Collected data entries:
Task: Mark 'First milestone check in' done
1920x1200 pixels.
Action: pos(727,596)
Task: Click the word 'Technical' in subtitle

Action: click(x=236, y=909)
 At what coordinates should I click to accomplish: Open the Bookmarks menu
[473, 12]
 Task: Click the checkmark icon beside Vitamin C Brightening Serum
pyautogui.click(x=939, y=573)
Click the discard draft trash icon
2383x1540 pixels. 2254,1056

Exercise goal:
Repeat the data word for word, leaving out no line.

Reply:
Task: Mark 'First milestone check in' done
1920x1200 pixels.
Action: pos(727,596)
Task: Click the word 'Technical' in subtitle

Action: click(x=236, y=909)
 At what coordinates should I click to accomplish: Open the Bookmarks menu
[473, 12]
 Task: Click the checkmark icon beside Vitamin C Brightening Serum
pyautogui.click(x=939, y=573)
Click the discard draft trash icon
2383x1540 pixels. 2254,1056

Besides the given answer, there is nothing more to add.